Start of Supplied information

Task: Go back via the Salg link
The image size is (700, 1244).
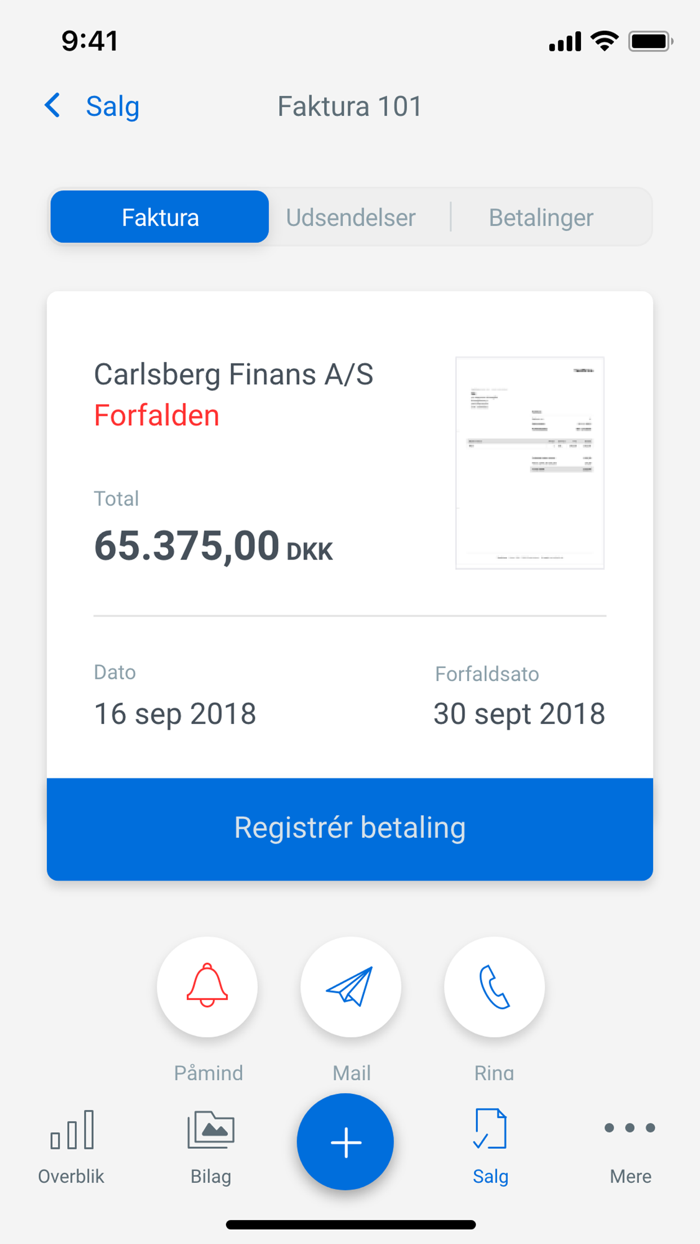Action: [x=112, y=106]
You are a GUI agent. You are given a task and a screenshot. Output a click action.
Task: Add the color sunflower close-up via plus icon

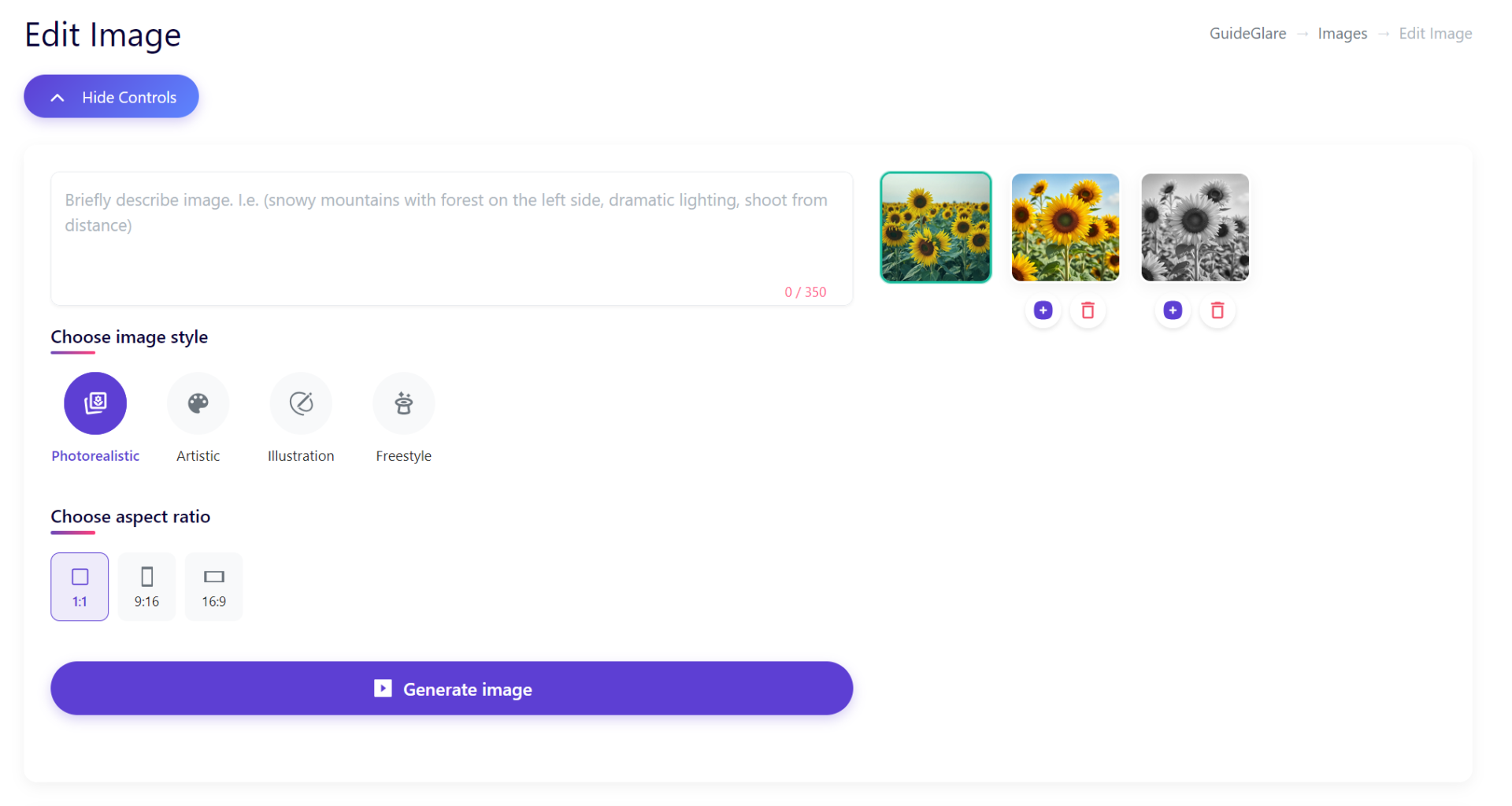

End of Supplied information

■ **Short exercise**
Switch "screenshot" to "screen capture" everywhere in the listing above and reproduce it with nothing else altered. Leave the pictures out.

■ **Answer**
Task: Go back via the Salg link
The image size is (700, 1244).
Action: [x=112, y=106]
You are a GUI agent. You are given a task and a screen capture. Output a click action.
Task: Add the color sunflower close-up via plus icon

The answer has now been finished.